§ ВЫБРАННЫЙ ТЕКСТ
************

§4. Учебная задача: рассуждения экономистов
§4. Учебная задача: рассуждения экономистов
В России (и, судя по ряду сообщений, в других наших «независимых государствах») сложилось тяжелое положение — кризис ломки не переходит в кризис развития. В обществе не возникает диалога, чтобы договориться хотя бы по немногим главным вопросам. «Господствующее меньшинство» оказалось способно так манипулировать общественным сознанием, что раскалывает большинство на множество неустойчивых, не имеющих прочной идейной основы групп. Эти группы погрузились в слабый, текучий взаимный конфликт, из которого не возникает не только положительного проекта, но даже никакого сплачивающего мнения.
«Сборка» общества начнется лишь тогда, когда удастся преодолеть борьбу множества несовместимых желаний, внушенных манипуляторами. Когда мы хотя бы в общих чертах договоримся о том, чего же мы хотим (или, для начала, чего мы не хотим) и что возможно при разных вариантах проекта. Для этого надо перейти на язык, исключающий отработавшие идеологические штампы и метафоры.
В настоящее время язык, на котором говорят те, кого мы зовем «экономисты», является некогерентным. Это значит, что их утверждения не связываются в непротиворечивые умозаключения. Таковы же и утверждения политиков, основанные на докладах экономистов. Вот в программной статье В.Путина «Россия», опубликованной 31 декабря 1999г., сделаны три утверждения, которые попарно несовместимы:
— «Бурное развитие науки и технологий, передовой экономики охватило лишь небольшое число государств, в которых проживает так называемый «золотой миллиард».
— «Мы вышли на магистральный путь, которым идет все человечество… Альтернативы ему нет».
— «Каждая страна, в том числе и Россия, должна искать свой путь обновления. Мы пока не очень преуспели в этом».
Не было бы проблемы, если бы речь шла просто о политической демагогии. Тяжесть положения в том, что комбинации несовместимых утверждений стали обычными для всего сообщества экономистов. Попробуем в виде опыта мысленно поставить вопросы экономистам. Это будет учебным упражнением. Каждый вопрос предварим общеизвестными фактами.

************

§ ЧТО НУЖНО СДЕЛАТЬ
1 – Перепишите фрагмент текста об экономистах между «Не было бы проблемы, если» и «предварим общеизвестными фактами.» включительно, подставив «политической риторике» вместо «политической демагогии».
2 – Ответьте по тексту об экономистах:
(a) Когда была опубликована статья «Россия»?
(b) Сколько утверждений из этой статьи названы попарно несовместимыми?
(c) На какой язык, по тексту, надо перейти, чтобы договориться?
Данные в этой работе не используются.

§ ЗАПИСАННЫЕ ДАННЫЕ
************

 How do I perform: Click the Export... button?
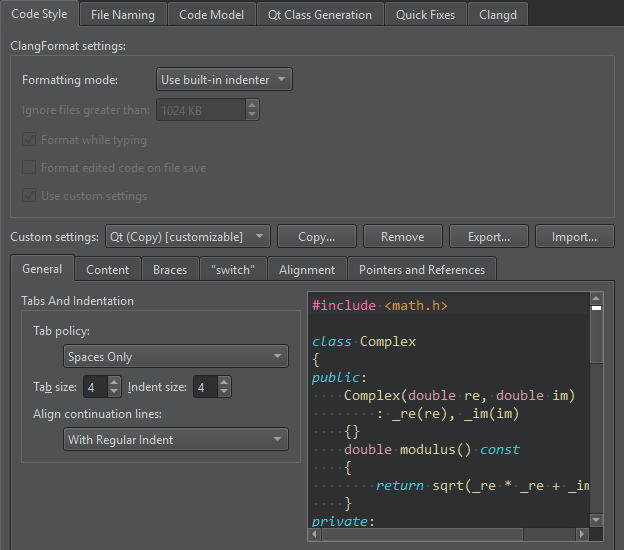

************

§ ОТВЕТЫ ПО ЗАДАНИЯМ
1 –
Не было бы проблемы, если бы речь шла просто о политической риторике. Тяжесть положения в том, что комбинации несовместимых утверждений стали обычными для всего сообщества экономистов. Попробуем в виде опыта мысленно поставить вопросы экономистам. Это будет учебным упражнением. Каждый вопрос предварим общеизвестными фактами.

2 –
(a) 31 декабря 1999 г.
(b) Три.
(c) На язык, исключающий отработавшие идеологические штампы и метафоры.